►
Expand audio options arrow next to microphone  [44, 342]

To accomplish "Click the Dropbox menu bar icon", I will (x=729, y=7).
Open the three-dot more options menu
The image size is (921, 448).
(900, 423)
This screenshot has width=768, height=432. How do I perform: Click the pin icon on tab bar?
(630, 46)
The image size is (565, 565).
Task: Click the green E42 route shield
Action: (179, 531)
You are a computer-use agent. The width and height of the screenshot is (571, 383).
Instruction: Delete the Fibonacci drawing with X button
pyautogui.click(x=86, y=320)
◄
►
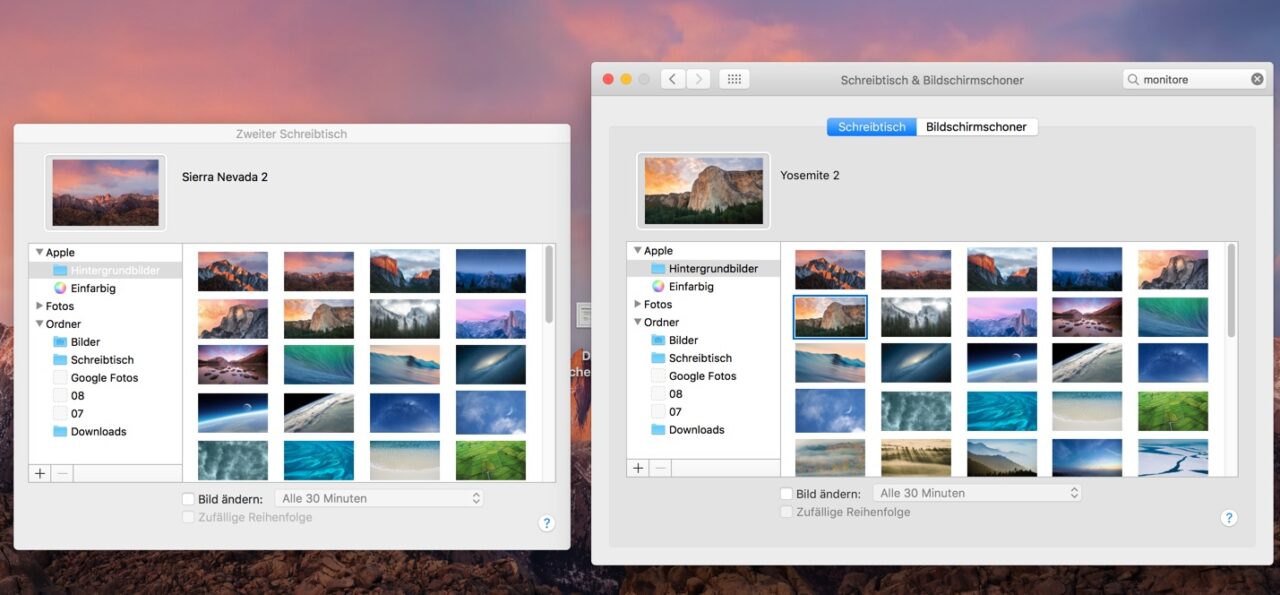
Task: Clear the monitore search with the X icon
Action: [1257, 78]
◄
=== Task statement ===
Throughout the material above, find every line holding "menu" and copy it.

=== Answer to this exercise ===
To accomplish "Click the Dropbox menu bar icon", I will (x=729, y=7).
Open the three-dot more options menu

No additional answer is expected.